Data were collected (3600 × 0.lº degree images) on beamline I24 at Diamond Light Source. Data were processed and merged with dials [61-63] as shown in Table 2. A low-resolution cutoff of 25 Å was applied when manually reprocessing the data with dials to avoid problems with the backstop shadow. The high-resolution cutoff was determined by having a CC_1/2 > 0.30 [64]. The structure was refined starting from the 2.5 Å complex with the same DNA and the related compound QPT-1 (PDB code: 5CDM) [34, 39]. The data, which are not twinned and are in space-group P6₁, were reindexed (H=k, K=h, L=-l) to be in the same hand and on the same origin as other liganded structures in the same space-group (e.g PDB codes: 2XCS, 4BUL, 5IWI, 5IWM, 5NPP, 6QTK, 6QX1 and 5CDM). Initial rigid body refinement of 5cdm-BA-x.pdb (P6₁ cell: a=b=93.88Å, c=412.48Å), reduced the R-factor (R-free) from 0.3900 (0.3899) to 0.2684 (0.2743). Further refinement with phenix.refine [65, 66] and refmac [67, 68] gave the final structure (Table 3), which had reasonable geometry. Restraints for zoliflodacin were generated in Acedrg [69]. As we are interested in structures with ligands/inhibitors we use the standard BA-x numbering scheme throughout this paper [10]. This means zoliflodacin inhibitors in sites 1 and 1’ have CHAINID I, and residue numbers 1 and 201 (see Figure 3 in ref. [10]). Electron density maps for the inhibitors are shown in supplementary Figure 1. The water structure near the inhibitors was based on that in the 2.5 Å structure with QPT-1 (PDB code: 5CDM). Water and glycerol structure was based on electron density maps and higher resolution structures (the 1.98 Å S. aureus complex PDB code: 5IWI, which contains over 940 waters, was superposed).

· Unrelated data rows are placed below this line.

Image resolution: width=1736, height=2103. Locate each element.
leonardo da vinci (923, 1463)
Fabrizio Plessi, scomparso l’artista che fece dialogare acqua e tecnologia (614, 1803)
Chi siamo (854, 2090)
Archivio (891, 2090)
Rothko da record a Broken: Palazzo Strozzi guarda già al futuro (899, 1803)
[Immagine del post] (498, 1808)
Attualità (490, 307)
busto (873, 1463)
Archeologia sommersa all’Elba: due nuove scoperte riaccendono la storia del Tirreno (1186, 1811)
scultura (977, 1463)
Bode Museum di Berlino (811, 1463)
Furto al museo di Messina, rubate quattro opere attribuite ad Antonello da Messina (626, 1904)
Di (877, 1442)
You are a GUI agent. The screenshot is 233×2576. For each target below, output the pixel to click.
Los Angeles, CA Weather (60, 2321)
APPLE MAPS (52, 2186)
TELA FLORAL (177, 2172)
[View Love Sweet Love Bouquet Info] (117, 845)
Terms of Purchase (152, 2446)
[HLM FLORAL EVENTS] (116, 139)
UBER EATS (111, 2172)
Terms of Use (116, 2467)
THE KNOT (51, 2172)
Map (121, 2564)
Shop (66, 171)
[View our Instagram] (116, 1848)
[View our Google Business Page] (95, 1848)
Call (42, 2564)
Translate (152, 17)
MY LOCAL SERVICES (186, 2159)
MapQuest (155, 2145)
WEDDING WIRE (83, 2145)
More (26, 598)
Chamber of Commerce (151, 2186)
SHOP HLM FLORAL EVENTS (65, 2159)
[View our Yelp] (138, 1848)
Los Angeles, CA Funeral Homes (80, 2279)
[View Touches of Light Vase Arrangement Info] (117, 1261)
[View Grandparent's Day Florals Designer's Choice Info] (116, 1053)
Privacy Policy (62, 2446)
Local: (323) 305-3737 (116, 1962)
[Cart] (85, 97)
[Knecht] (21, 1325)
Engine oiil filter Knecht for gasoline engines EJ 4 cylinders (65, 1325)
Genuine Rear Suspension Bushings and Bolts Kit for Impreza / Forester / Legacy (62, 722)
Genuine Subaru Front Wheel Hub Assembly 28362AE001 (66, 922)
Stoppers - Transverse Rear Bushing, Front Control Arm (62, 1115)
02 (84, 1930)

At each DNA-cleavage site a single catalytic Mn²⁺ ion is seen at the B-site [10]. Electron density on His C 391, was interpreted as being due to a Mn²⁺ ion coordinated by a Bis-Tris buffer molecule, which mediates a crystal contact with one end of the DNA. This interpretation of the electron density was confirmed by re-refining the original 2.1 Å structure of GSK299423 with the S. aureus gyrase^CORE structure [13]; originally this electron density had been misinterpreted as being due to DNA. The new interpretation explains why both Bis-Tris and Mn²⁺ ions are needed in the crystallization buffer, when growing P6₁ crystals of S. aureus gyrase^CORE with ligands.

4.3 Structural analysis

Van der Waals contacts with ligands (defined as 3.8 Å or less) were calculated with contact from the CCP4 suite of programs [71]. Structures were superposed using coot [72] or with limited sets of defined Cαs using LsqKab from CCP4 suite [71].

4.4 Minimum Inhibitory Concentration Assay

The MIC of zoliflodacin against two carbapenem resistant outbreak strains of A. baumannii (BCC 807, BCC 810) [53] was determined using the modified broth microdilution reference method ISO 20776-1:2019 [73] as recommended by the EUCAST (European Committee on Antimicrobial Susceptibility Testing) [74]. The concentration range tested was between 40 – 0.313 µg/mL in two-fold serial dilutions.